Over the last couple of years, we seem to have been inundated in a swarm of new names for old things. Analog, digital, inbound, outbound, inside-out-upside-down-outboard marketing… enough already!

How about…

Marketing in a Plain Brown Wrapper

“Marketing is marketing” is a statement that many have made, and there’s a good deal of truth in that. But admittedly, marketing in a four-color glossy magazine does have subtle differences from that in a black and white tabloid. Online marketing brings even more differences to the table.

Radio vs. television, billboards vs. flyers, email vs. snail-mail and print vs. Internet… all have some subtle differences. A failure to be familiar with those differences and exploit them could make the difference between success and failure. Different channels offer different opportunities.

At the heart of the issue, however, the goal of marketing is always the same: convince the viewer, reader or user to perform some desired act. Buy it, subscribe to it, donate to it or talk about it – the conversion is what it’s all about to the marketer.
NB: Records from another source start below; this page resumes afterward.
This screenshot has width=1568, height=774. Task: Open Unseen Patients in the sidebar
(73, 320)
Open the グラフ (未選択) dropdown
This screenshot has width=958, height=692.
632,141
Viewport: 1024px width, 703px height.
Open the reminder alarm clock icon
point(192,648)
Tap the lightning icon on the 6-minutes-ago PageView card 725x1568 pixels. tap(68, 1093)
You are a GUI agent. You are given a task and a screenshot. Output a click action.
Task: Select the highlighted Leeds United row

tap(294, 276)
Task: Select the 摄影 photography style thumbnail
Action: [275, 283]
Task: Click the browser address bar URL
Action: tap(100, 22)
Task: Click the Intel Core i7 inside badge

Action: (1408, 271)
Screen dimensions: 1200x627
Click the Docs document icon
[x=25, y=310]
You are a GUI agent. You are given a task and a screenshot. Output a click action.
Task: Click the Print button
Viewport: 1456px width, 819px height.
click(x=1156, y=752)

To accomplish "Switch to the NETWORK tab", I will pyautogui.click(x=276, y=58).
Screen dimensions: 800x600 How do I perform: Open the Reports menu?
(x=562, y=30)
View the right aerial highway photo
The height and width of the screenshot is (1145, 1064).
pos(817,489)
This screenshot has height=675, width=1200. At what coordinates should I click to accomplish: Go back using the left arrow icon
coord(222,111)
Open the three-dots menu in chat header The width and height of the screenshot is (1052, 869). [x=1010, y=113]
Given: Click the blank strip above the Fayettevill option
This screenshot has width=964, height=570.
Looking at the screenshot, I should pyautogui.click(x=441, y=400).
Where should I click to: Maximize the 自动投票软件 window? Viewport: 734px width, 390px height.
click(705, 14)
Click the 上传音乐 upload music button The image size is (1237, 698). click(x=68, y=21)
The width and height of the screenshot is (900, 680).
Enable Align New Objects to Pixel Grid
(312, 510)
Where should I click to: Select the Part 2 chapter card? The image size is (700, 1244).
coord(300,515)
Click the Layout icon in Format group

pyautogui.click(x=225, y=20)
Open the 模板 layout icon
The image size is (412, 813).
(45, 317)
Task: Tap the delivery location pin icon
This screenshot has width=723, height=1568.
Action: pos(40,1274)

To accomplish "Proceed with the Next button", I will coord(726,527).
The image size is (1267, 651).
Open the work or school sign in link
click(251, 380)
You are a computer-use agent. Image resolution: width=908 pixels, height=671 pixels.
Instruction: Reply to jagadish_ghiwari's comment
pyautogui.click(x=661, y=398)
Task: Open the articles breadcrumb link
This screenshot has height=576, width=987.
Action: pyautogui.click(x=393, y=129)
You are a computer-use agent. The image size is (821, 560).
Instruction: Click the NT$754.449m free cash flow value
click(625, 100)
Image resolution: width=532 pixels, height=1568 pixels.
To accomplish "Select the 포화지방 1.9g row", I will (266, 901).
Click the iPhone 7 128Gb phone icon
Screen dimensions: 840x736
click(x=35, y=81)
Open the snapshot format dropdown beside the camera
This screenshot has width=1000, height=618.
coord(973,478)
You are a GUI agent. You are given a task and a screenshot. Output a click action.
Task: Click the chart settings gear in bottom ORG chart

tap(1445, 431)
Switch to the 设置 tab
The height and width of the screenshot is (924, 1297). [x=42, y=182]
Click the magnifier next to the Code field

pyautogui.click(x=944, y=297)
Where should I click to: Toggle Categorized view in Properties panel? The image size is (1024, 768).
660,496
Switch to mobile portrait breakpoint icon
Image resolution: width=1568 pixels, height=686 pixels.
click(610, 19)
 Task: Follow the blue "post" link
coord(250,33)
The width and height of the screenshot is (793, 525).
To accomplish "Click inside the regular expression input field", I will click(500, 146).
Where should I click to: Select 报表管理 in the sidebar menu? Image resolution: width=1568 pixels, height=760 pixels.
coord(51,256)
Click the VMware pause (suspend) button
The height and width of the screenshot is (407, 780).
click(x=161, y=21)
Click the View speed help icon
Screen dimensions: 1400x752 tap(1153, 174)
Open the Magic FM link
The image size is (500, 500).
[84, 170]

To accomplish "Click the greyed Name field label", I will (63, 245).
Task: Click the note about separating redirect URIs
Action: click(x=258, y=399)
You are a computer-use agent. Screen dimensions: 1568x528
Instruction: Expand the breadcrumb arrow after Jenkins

That said, there are styles of marketing that are distinctively different in their approach. In years gone by, for instance, the soft-sell vs. hard-sell was often thought to present the extent of options. But at the end of the day, it’s all marketing. You may use a little different style, some different techniques or a different approach… but it’s all still marketing.

Let’s not conflate styles and techniques with disciplines.

Why Give it a New Name?

It seems someone is always trying to give a new name to an old process or claiming to have invented a new process altogether. Those that have been in Internet marketing since the beginning often scoff at such efforts, while those that are very new to the business may embrace the changes. thinking that doing so puts them on “the cutting edge”.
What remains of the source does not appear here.